Having been reared in a community of WASPs, all of whom collectively and exclusively claimed the inside scoop on God and Jesus, you can only imagine my skepticism at my first Alcoholics Anonymous meeting where God was not his God or her God or the church’s God but God as “I UNDERSTOOD GOD”.   My opinion mattered and my interpretation was valid.

“God can be the chair, the table, the AA handbook”, they told me.  “Or God can be the AA group.  Just accept that there is a power greater than you, a Higher Power.” I understood that concept because I knew that alcohol had been a greater power than me for many years.
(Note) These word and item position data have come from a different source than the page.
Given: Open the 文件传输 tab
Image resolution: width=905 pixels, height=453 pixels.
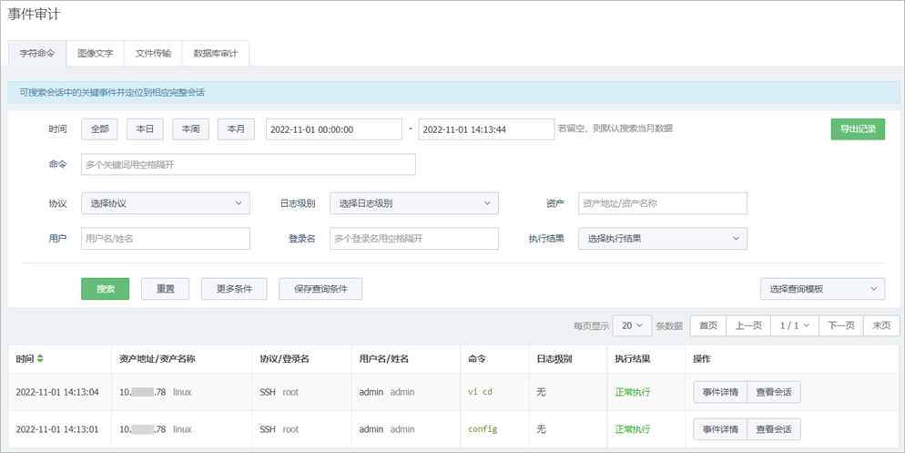Looking at the screenshot, I should 153,54.
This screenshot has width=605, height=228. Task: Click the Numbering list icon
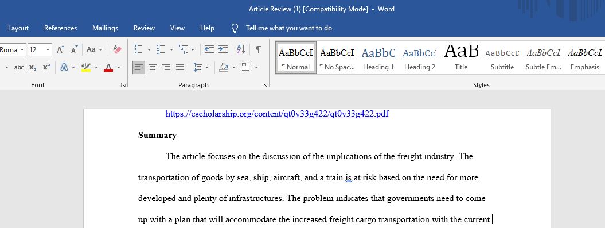pyautogui.click(x=161, y=49)
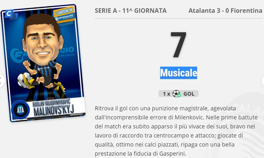Go to the previous player card arrow

pos(1,81)
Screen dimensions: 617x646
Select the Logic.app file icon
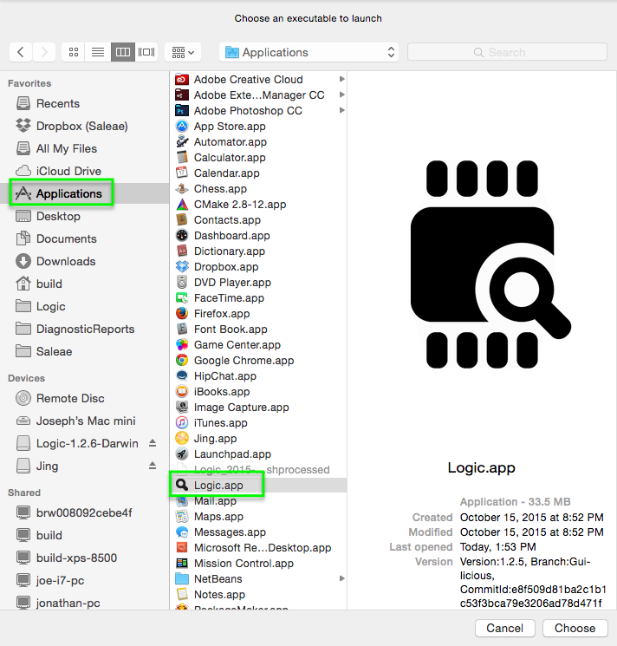pyautogui.click(x=182, y=486)
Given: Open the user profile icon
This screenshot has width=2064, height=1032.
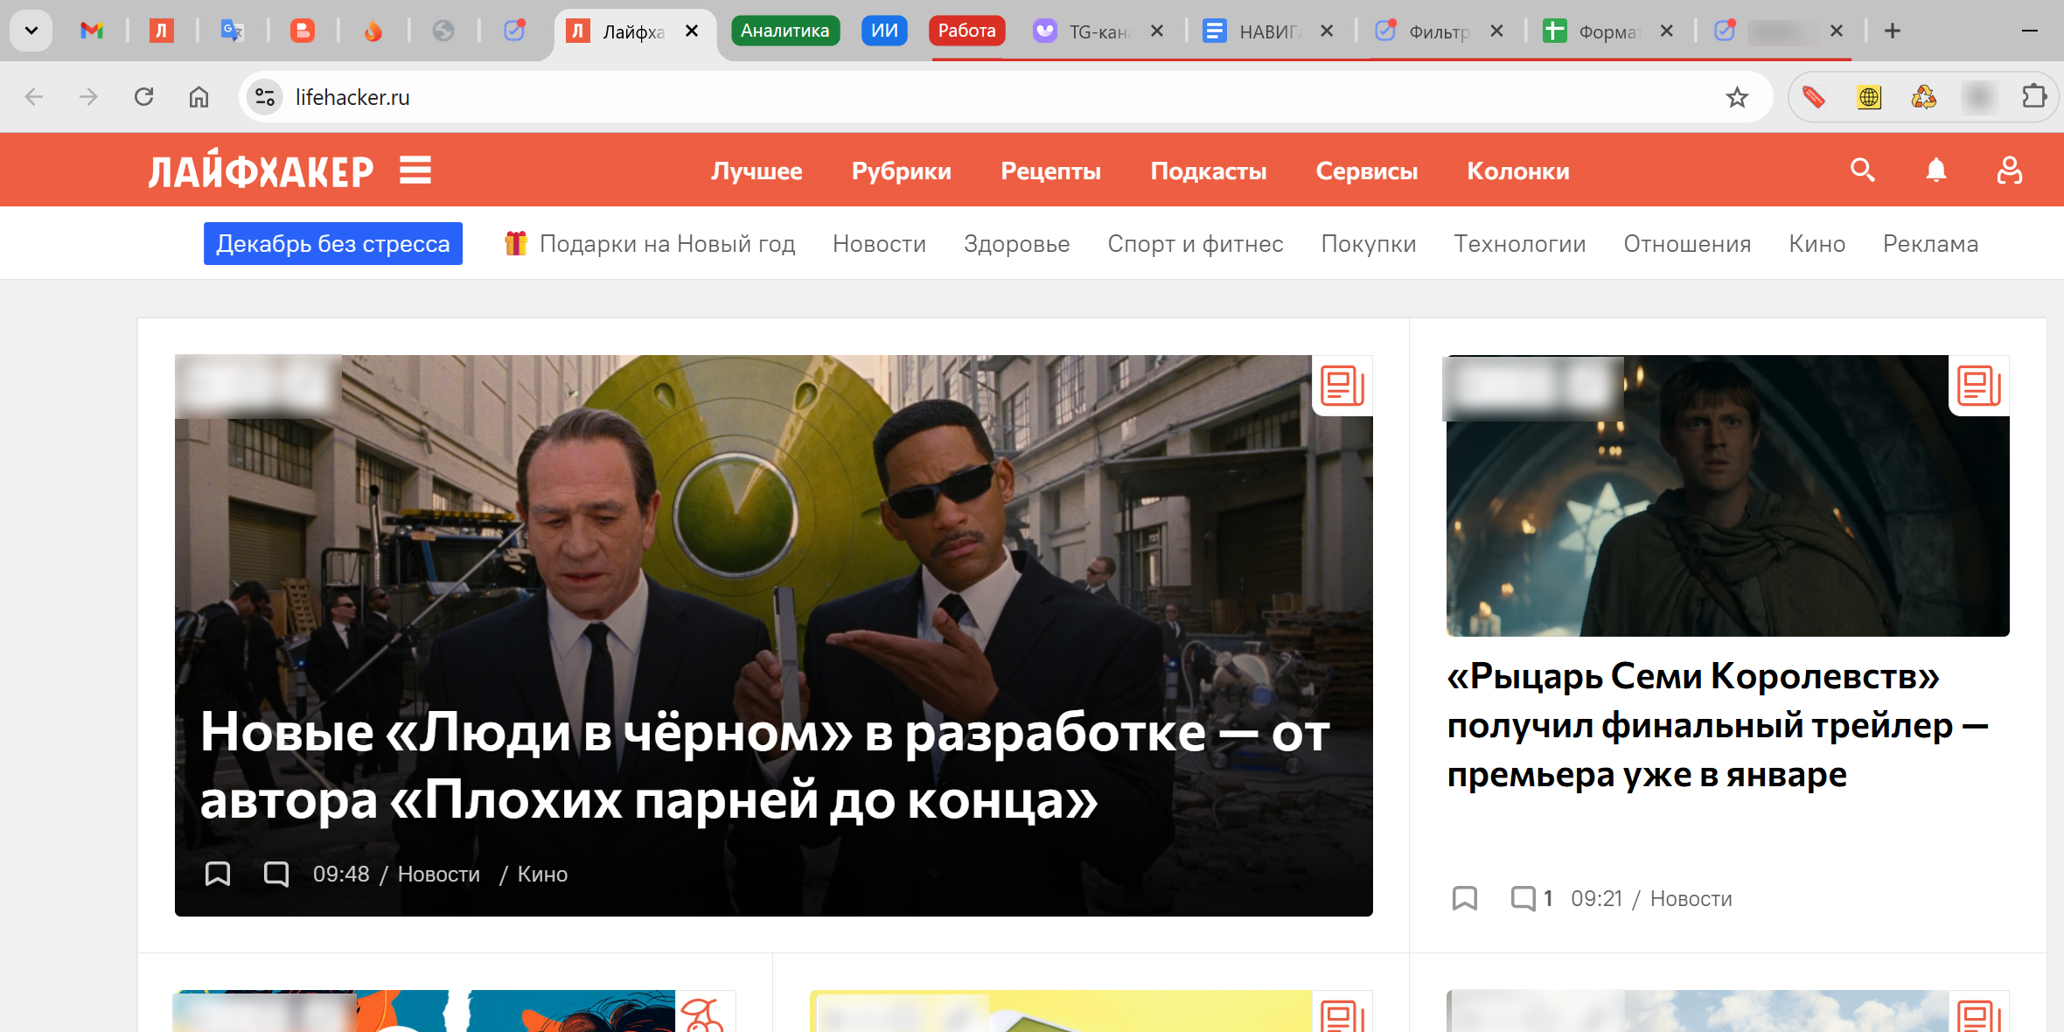Looking at the screenshot, I should pos(2009,171).
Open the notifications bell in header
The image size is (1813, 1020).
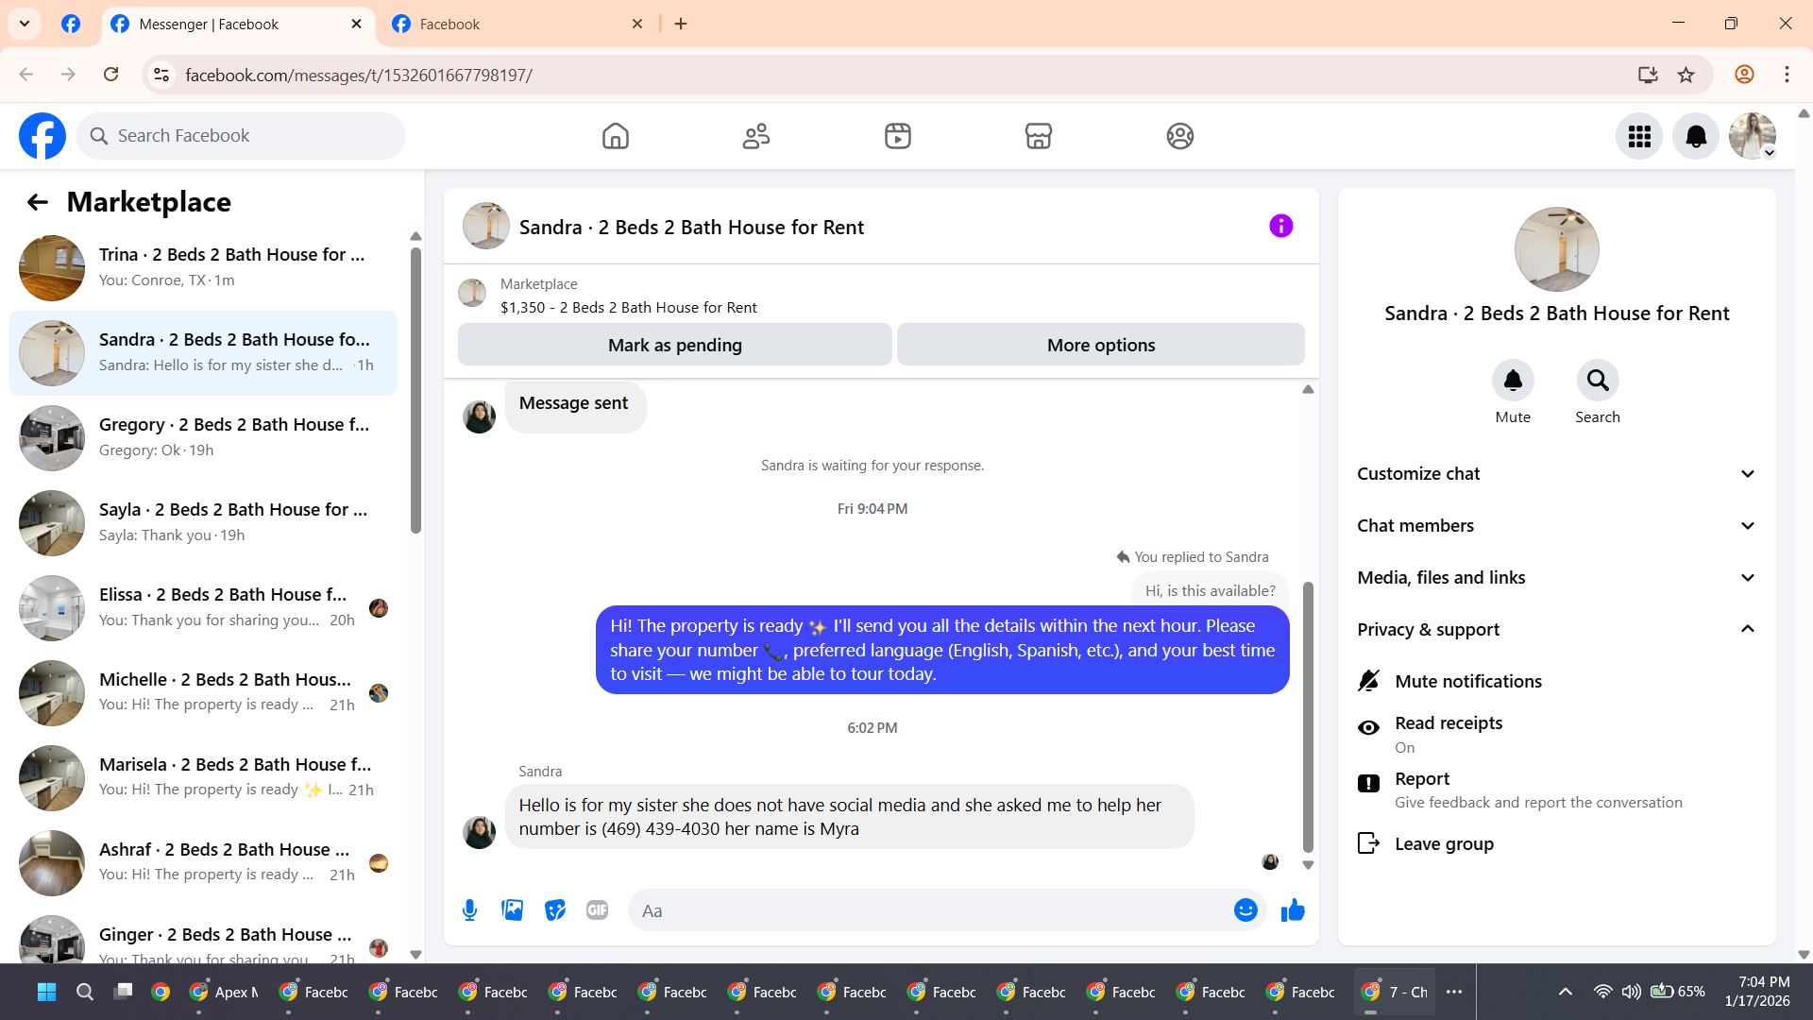pyautogui.click(x=1695, y=137)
It was within this realm of AA compassion and love that I finally, at age 34 years, discovered a God who was very much unlike the condemning, judgmental entity of my childhood.  Of course I slipped several times back into the theology and philosophy of the Bible thumpers whom I had disengaged upon sobriety.  I finally realized that what appealed to me about their “ways” was the black or white in all situations.  There was no need for personal discernment because the infallible, inerrant, word of God was the only right path and straying from it was the best way to get to hell.  It’s a scare tactic we would expect of cult groups, not mainline Christianity.

What these godly folks did not understand was that most of my adult life had already been spent in the hell of addiction.  Their scenario of hell paled compared to what I had endured in 17 years of alcoholism.  After several years of continued sobriety, I finally trusted in the success of Alcoholics Anonymous and their “God as I understand God” and in my own ability to navigate the perils of religious fundamentalism and intolerance.

The only requirement for AA membership was a desire to stop drinking.  That was a no-brainer.  But the fellowship of drunks from all walks of life and all religious backgrounds who were able to sit around a communal table and respectfully accept each other as brother and sister went beyond anything I had learned in my WASP church experiences.  The Bible and its strict adherents somehow missed that element of faith.  Throughout all the years of preaching and admonishing from the pulpits of my youth, compassion was amiss and condemnation was the keyword.

It is, therefore, with ruffled feather that I read about theology and religion that has self-appointed itself as the inerrant  interpreter of God and, in Christianity, of Jesus of Nazareth.  Numerous messengers have been sent of which Jesus was just one.  Until the Christian, Jewish, and Muslim faithful accept that the only true God whom they proclaim is also a universal Being who is inclusive of all humanity and all faiths, the eternity of the Kingdom will be just another illusion plotted by religionists to gain power, prestige, and wealth.